Periodistas
y gladiadores/Bieito Rubido, director de ABC
Publicado
en ABC, 21 de julio de 2013
Ocurre
con frecuencia que los periodistas quieren ocupar el lugar de los políticos,
mientras estos sienten la irrefrenable tentación de dirigir los medios. Es el
mundo al revés. O, para ser más precisos, la democracia al revés. Las empresas
de comunicación abandonan su original misión hasta pervertirla. Pasamos de
intentar ser la conciencia crítica del poder a pretender erigirnos en sus
antagonistas. O en el propio Poder. Renunciamos a la labor de información y
reflexión reposada e independiente para enzarzarnos en un debate descarnado,
donde los partidos quedan en un cómodo segundo plano, a la espera de los posibles
réditos del enfrentamiento a muerte entre los periodistas. Puede que nos
parezca normal porque es lo que estamos acostumbrados a leer, ver y oír, pero
no tiene ningún sentido. Ni mucho menos constituye un buen servicio al deber de
contribuir a reforzar una sociedad sana, libre y avanzada. Al contrario,
estamos ante una clarísima involución, en donde todos, aunque unos más que
otros, arrastramos una cuota de responsabilidad.
Hace
apenas unas semanas, el presidente de Coca-Cola Iberia, Marcos de Quinto, reflexionaba
con un grupo de empresarios acerca del fenómeno del enfrentamiento entre
periodistas de distintas sensibilidades ideológicas. Decía percibir mayor
enconamiento entre los profesionales de la comunicación que entre los propios
políticos y, desde luego, muy superior que entre los ciudadanos de a pie.

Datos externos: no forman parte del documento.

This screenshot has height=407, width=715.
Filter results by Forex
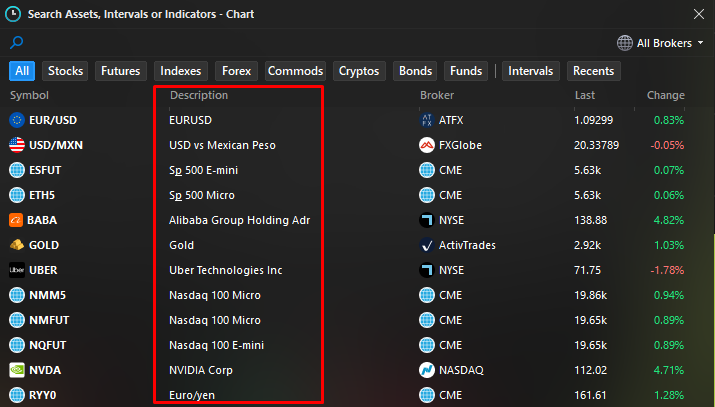click(x=237, y=71)
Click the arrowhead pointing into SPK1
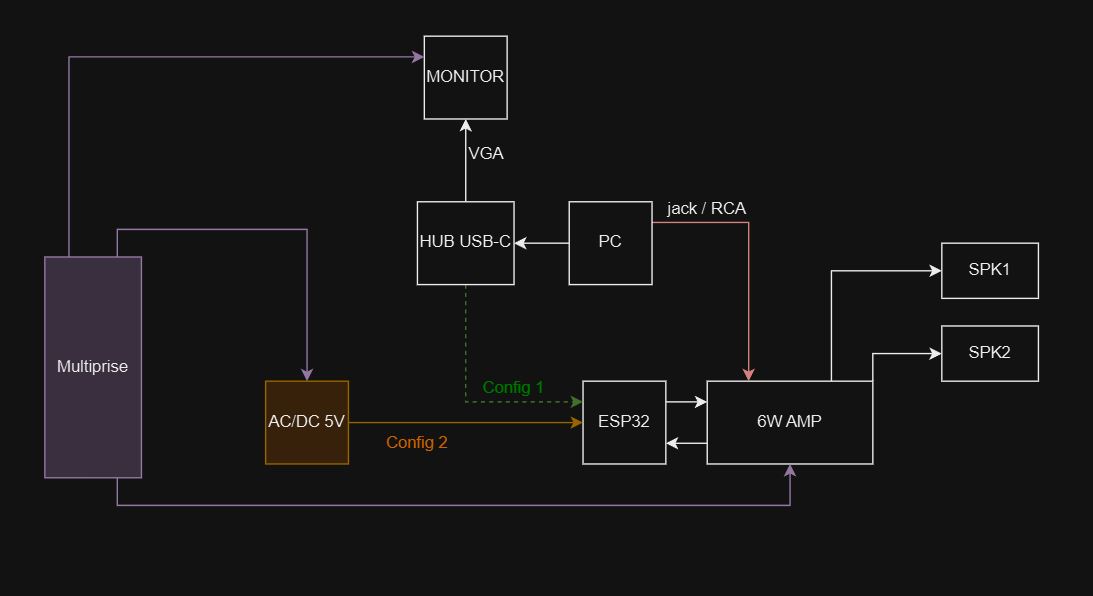Viewport: 1093px width, 596px height. [935, 270]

Cuando el contraste de opiniones tiene lugar en un plató de televisión, se
traduce desde la primera intervención en un bombardeo de descalificaciones al
contrario. Casi un linchamiento, muy efectista, pero, por lo demás, del todo
previsible. La pauta del programa incluye prácticamente siempre los mismos
temas y personajes: cada frente se atrinchera en sus posiciones y ataca sin
piedad hasta descender a lo zafio y personal. Se agranda el problema, que acaba
por parecer casi un asunto de Estado. Mientras, se hurtan a la opinión pública
otras muchas informaciones de su interés. El debate mediático condiciona los
puntos de vista y determina lo que es importante y lo que no. Y lo que resulta
más grave: provoca un desequilibrio de percepciones que nada bueno puede
reportar a una sociedad urgida de madurar.
La
centralidad del debate social sigue estando ocupada, en gran medida, por la
agenda que marcan los diarios de información general. Pero no cabe duda de que
televisiones y radios amplifican ese debate y ejercen mayor influencia sobre la
opinión pública. En España, el dial radiofónico se encuentra más o menos
equilibrado, mientras que la televisión se ha escorado hacia la izquierda. Se
aleja así de una parte notable de su audiencia, que se siente huérfana de
contenidos audiovisuales más cercanos a su sensibilidad política. Ni siquiera
se satisface el derecho de los ciudadanos de acceder a una reflexión crítica e
independiente. Salvo honrosas excepciones, la controversia que se manifiesta en
los platós tiene más que ver con el espectáculo que con una contraposición de
pareceres y análisis. Si un español se limita a juzgar el momento político por
los fragmentos de realidad que determinados medios le aportan, concluirá que
estamos a las puertas del Apocalipsis.
Tengo
para mí que los comunicadores hemos sobreactuado en los últimos tiempos. Hemos
sobrepasado los límites que le son marcados a nuestra propia actividad. Los
periodistas no somos policías ni fiscales. Aún menos jueces. Incluso en nuestro
aparente papel de informadores hemos desanimado a nuestras audiencias en
exceso. Nos hemos regodeado en el pesimismo y el derrotismo; hemos optado por
ahondar en las miserias. Trasladamos al ciudadano nuestras angustias económicas.
En
España se está produciendo un desplazamiento de funciones e identidades entre
poderes y otros protagonistas del juego democrático. La sociedad civil, a pesar
de la irrupción de todo tipo de iniciativas, se ha debilitado en los últimos
treinta años. Los poderes públicos se han vuelto hegemónicos y más
constrictivos cuanto más pequeño es el territorio. Han ofrecido comodidad y
bienestar a los ciudadanos a cambio de que estos renunciaran a sus derechos e
ideas y, lo que es peor, a creer en ellos mismos.
Al
tiempo, los partidos se han afanado en transformar su tradicional laboratorio
de ideas en mecanismos de perpetuación. Los militantes han pasado a ser
funcionarios. Las figuras, becarios. El debate se suplanta por el aplauso; la
brillantez, por las adhesiones. La consecuencia es un empobrecimiento de la
vida política. Un abandono del debate democrático, de la lucha parlamentaria y
de la libertad de pensamiento. Justo de aquello que hace progresar a los
pueblos. Una dejadez y una mediocridad que han llevado a que la dialéctica
política se traslade a los medios de comunicación. Y así, en la democracia
española, hemos pasado del debate político al debate mediático.
Los
medios hemos usurpado la dialéctica parlamentaria, pero sin los límites ni la
cortesía que le son propios. Estamos más enfrentados los periodistas que los
políticos. Y lo preocupante es que de este modo se desdibuja la actualidad. Se
modifica al gusto de tal cadena, cual periódico o aquel grupo de comunicación.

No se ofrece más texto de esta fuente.